▶ **Extracted records**:
▼▼▼

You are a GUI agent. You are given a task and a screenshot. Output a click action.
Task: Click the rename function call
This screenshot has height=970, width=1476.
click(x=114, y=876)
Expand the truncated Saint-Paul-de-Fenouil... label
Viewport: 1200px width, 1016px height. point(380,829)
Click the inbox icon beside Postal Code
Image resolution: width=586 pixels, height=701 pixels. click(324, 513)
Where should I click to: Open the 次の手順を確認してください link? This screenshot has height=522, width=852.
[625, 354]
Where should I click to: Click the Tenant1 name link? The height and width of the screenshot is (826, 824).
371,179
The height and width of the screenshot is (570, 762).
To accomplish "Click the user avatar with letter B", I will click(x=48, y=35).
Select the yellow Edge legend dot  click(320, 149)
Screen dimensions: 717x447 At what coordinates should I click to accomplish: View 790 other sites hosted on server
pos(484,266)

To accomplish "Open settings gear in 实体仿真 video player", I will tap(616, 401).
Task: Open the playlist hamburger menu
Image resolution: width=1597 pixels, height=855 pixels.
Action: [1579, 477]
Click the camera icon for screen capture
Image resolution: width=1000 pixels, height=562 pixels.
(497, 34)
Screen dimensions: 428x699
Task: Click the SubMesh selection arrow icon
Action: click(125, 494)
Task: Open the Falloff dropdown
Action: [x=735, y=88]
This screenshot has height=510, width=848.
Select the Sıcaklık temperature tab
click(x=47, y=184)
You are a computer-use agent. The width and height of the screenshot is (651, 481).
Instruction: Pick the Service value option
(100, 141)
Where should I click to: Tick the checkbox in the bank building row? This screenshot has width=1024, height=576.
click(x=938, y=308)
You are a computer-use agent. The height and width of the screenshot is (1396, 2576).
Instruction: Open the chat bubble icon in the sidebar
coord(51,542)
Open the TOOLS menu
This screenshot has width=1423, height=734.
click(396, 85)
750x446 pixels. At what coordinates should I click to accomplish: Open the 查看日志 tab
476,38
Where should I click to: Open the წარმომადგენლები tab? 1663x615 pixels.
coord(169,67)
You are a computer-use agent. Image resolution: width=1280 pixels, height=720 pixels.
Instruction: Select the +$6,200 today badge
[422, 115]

▲▲▲

▶ **Assigned task**: Pick every line of the data that includes the string "agent".

▶ **Answer section**:
You are a GUI agent. You are given a task and a screenshot. Output a click action.
You are a computer-use agent. The width and height of the screenshot is (651, 481).
You are a computer-use agent. The height and width of the screenshot is (1396, 2576).
You are a computer-use agent. Image resolution: width=1280 pixels, height=720 pixels.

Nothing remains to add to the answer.